Paris Match Belgique

Le nouveau grain de sel américain dans le conflit israélo-palestinien

donald trump

Donald Trump. | © Brendan Smialowski / AFP

Politique

Après Jérusalem et le plateau du Golan, l’administration Trump effectue une nouvelle marque de soutien à Israël et à son Premier ministre Benjamin Netanyahu.

Après l’ouverture controversée de son ambassade à Jérusalem, l’administration Trump donne un nouveau coup de canif au consensus international sur le conflit israélo-palestinien, en annonçant que les États-Unis ne considéraient plus comme illégales les colonies de l’État hébreu en Cisjordanie occupée. « Après avoir examiné soigneusement tous les arguments de ce débat juridique, [nous concluons que] l’établissement de colonies de civils israéliens en Cisjordanie n’est pas en soi contraire au droit international », a déclaré lundi le chef de la diplomatie américaine Mike Pompeo, alors que ces occupations de territoires palestiniens sont au contraire jugées illégales par l’ONU et une grande partie de la communauté internationale.

« La vérité, c’est qu’il n’y aura jamais de solution judiciaire au conflit, et que les débats sur qui a raison et qui a tort au regard du droit international n’apporteront pas la paix », a estimé Mike Pompeo, assurant qu’il ne s’agissait ni d’une ingérence dans la politique israélienne, ni d’un feu vert à la colonisation. Cette annonce intervient alors que les États-Unis n’ont toujours pas dévoilé un plan de règlement du conflit israélo-palestinien qu’ils promettent depuis des mois.

Lire aussi > Donald Trump se voit comme un écologiste, et ce n’est pas une blague

Victoire pour Netanyahu

Selon le New York Times, cette décision est le dernier cadeau en date de la part de l’administration Trump à Benjamin Netanyahu, qui a promis lors des élections d’annexer une partie des colonies de Cisjordanie occupée. Le Premier ministre israélien a salué dans un communiqué l’interprétation de son allié comme « le reflet d’une vérité historique : que les juifs ne sont pas des colonisateurs étrangers en Judée-Samarie », selon le nom biblique utilisé en Israël pour désigner la Cisjordanie occupée. Le quotidien américain pointe également un timing opportun de cette annonce, qui pourrait aider Benjamin Netanyahu dans sa quête compliquée d’un nouveau mandat à la tête du gouvernement israélien.

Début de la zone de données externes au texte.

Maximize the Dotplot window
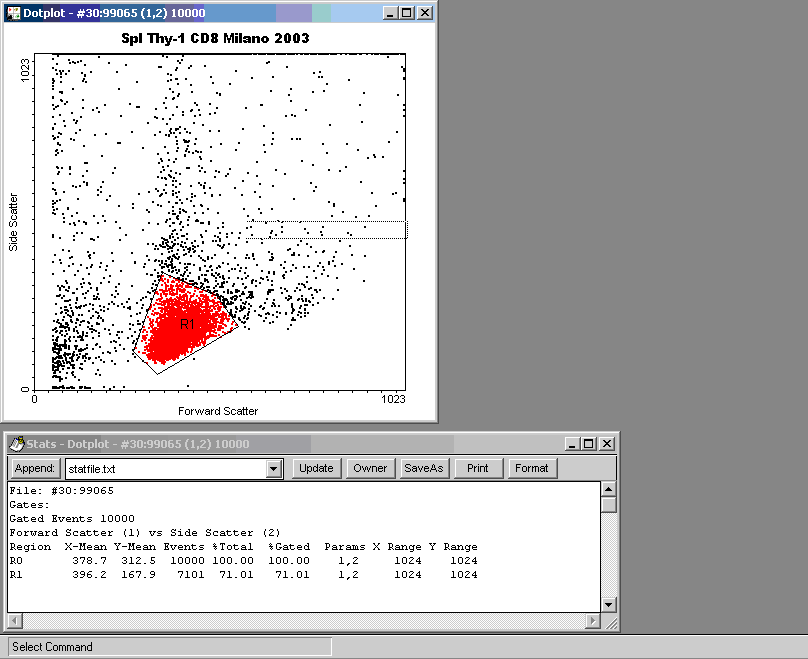The width and height of the screenshot is (808, 659). [405, 13]
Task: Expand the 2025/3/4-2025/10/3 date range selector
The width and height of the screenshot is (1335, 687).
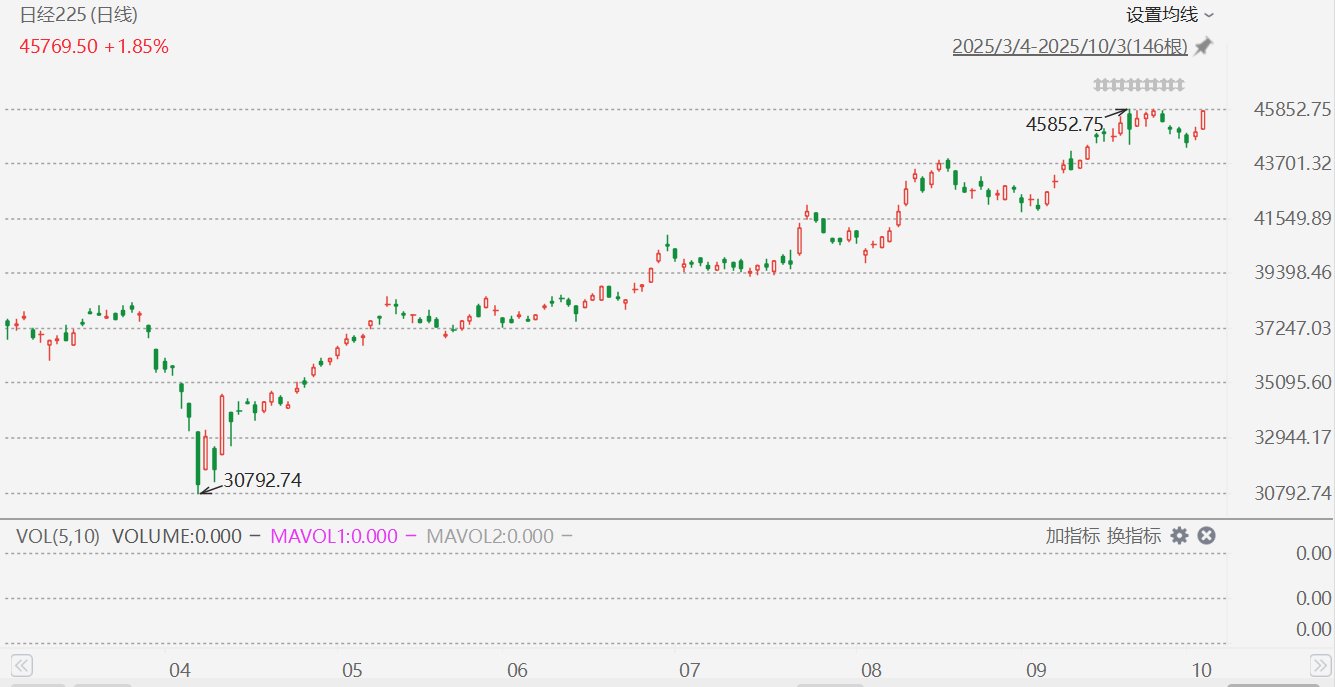Action: pos(1070,47)
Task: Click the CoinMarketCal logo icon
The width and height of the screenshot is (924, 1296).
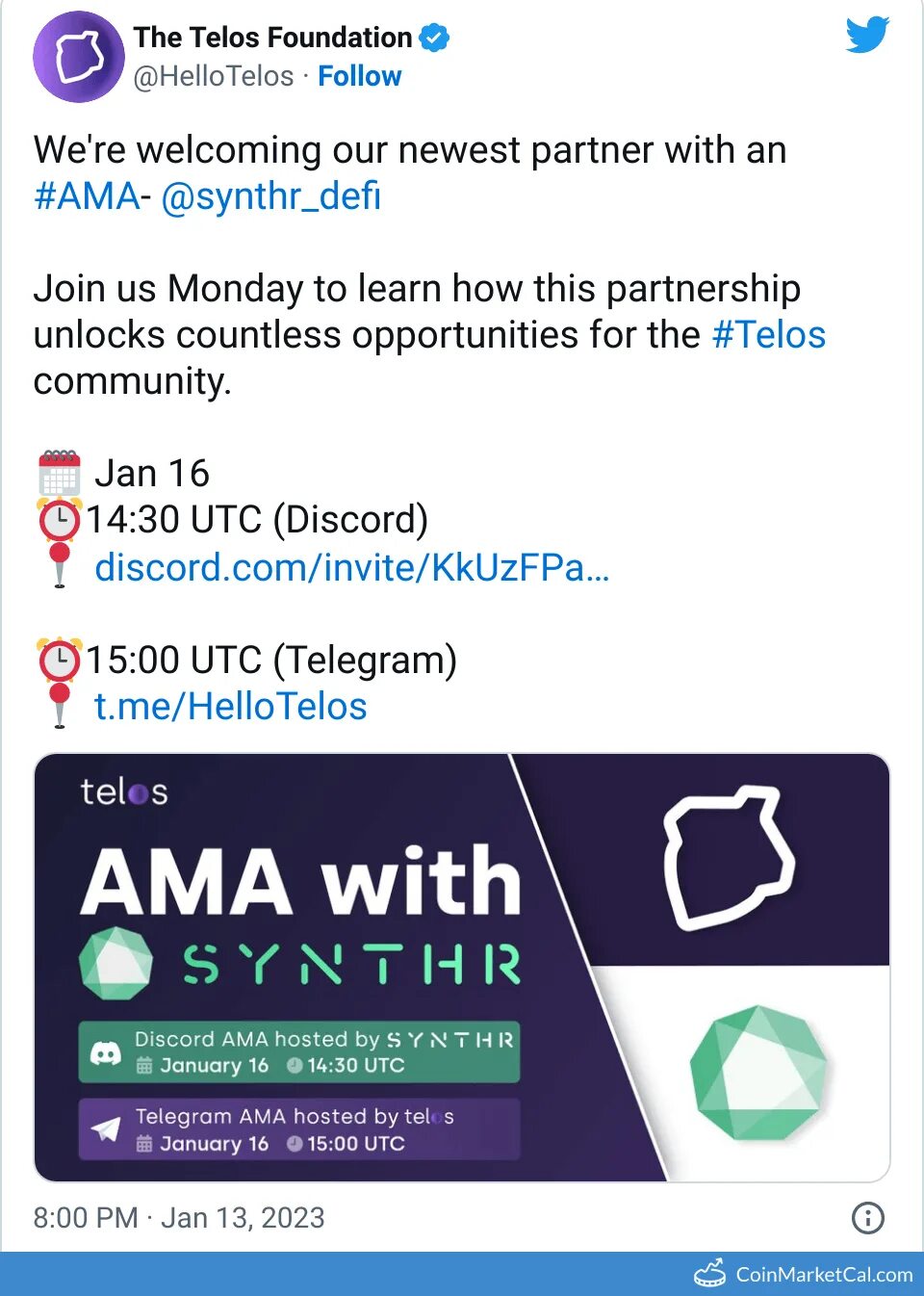Action: tap(710, 1273)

Lire aussi > L’administration Trump supprime une nouvelle aide aux Palestiniens

Mike Pompeo et Benjamin Netanyahu
Mike Pompeo et Benjamin Netanyahu, le 21 mars 2019. © JIM YOUNG / POOL / AFP

Depuis son arrivée au pouvoir en janvier 2017, Donald Trump a multiplié les marques de soutien à l’État hébreu. Moins d’un an après son investiture, le président américain a reconnu Jérusalem comme capitale d’Israël, et ordonné le transfert de l’ambassade des États-Unis de Tel-Aviv à cette ville sainte. Une décision historique et unilatérale qui, selon ses nombreux détracteurs, a saboté les timides espoirs de reprise des négociations de paix. En mars dernier, le Républicain a reconnu « formellement » la souveraineté d’Israël sur le Golan syrien, occupée en 1967 puis annexée par l’Etat hébreu, braquant les projecteurs sur un territoire hautement stratégique au cœur du Proche-Orient.

Une décision « irresponsable »

L’Autorité palestinienne a de son côté immédiatement dénoncé la position des États-Unis. Washington n’est « pas qualifié ou autorisé à annuler des dispositions de droit international et n’a pas le droit de légaliser des colonies israéliennes », a déclaré dans un communiqué le porte-parole de la présidence palestinienne, Nabil Abou Roudeina. Le négociateur palestinien Saeb Erekat a dénoncé une décision « irresponsable » et le chef de la diplomatie jordanienne a déclaré que ce changement de ligne de Washington aurait de « dangereuses conséquences« , rapporte France 24. Hanan Ashrawi, un ancien responsable de l’Organisation de libération de la Palestine a quant à lui déclaré : « Cela montre clairement qu’ils ne tiennent aucun compte du droit international, de ce qui est juste et des exigences de la paix. » 

L’Union européenne s’est aussi rapidement démarquée, en rappelant sa position « claire » et « inchangée« , indique l’AFP : « toute activité de colonisation est illégale au regard du droit international et compromet la viabilité de la solution à deux États et les perspectives d’une paix durable ».